> EXERCISE DIRECTIONS: If a line of the material holds the string "computer", please copy it.
(INPUT DATA)
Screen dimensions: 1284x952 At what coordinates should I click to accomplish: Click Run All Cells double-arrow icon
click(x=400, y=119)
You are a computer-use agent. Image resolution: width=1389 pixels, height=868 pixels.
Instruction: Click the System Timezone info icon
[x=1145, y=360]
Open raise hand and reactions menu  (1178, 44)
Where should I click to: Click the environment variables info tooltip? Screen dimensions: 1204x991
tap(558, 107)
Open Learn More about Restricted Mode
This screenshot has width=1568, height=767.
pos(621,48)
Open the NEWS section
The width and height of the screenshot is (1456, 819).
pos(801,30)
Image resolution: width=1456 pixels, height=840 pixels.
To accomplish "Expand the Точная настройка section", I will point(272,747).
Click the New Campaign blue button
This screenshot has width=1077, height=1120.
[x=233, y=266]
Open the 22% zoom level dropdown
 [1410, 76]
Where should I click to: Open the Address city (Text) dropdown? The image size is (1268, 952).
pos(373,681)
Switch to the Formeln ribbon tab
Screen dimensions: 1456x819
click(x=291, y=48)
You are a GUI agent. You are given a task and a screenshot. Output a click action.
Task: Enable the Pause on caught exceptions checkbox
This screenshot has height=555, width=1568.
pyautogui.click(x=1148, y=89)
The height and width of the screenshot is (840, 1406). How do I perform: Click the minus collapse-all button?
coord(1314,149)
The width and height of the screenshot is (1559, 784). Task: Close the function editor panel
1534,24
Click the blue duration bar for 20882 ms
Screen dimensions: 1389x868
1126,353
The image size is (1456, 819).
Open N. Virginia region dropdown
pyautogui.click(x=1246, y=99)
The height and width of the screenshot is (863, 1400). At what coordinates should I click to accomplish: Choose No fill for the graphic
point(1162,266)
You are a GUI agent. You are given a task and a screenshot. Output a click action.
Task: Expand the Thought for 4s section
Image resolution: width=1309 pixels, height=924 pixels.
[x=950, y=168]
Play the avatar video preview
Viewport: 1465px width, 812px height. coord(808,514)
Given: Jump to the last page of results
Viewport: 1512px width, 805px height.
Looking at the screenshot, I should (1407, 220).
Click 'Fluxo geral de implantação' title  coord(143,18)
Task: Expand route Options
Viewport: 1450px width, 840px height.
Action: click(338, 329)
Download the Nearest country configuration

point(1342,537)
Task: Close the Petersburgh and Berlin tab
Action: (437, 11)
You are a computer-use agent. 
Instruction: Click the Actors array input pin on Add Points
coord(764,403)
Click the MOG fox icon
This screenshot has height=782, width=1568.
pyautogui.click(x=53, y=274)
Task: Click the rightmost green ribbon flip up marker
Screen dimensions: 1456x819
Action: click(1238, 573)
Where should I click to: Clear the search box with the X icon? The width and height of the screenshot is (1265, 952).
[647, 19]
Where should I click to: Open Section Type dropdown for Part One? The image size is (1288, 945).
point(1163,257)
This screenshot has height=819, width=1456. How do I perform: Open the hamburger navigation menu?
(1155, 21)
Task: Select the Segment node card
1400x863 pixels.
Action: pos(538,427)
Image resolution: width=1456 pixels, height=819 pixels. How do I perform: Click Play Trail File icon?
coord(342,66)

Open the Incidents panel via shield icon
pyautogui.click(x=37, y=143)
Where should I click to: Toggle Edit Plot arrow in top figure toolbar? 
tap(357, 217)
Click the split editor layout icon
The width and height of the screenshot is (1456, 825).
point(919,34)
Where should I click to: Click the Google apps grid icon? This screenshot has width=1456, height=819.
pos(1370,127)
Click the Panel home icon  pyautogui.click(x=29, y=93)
(End INPUT DATA)
> FINISHED EXERCISE:
You are a computer-use agent. Image resolution: width=1389 pixels, height=868 pixels.
You are a computer-use agent. 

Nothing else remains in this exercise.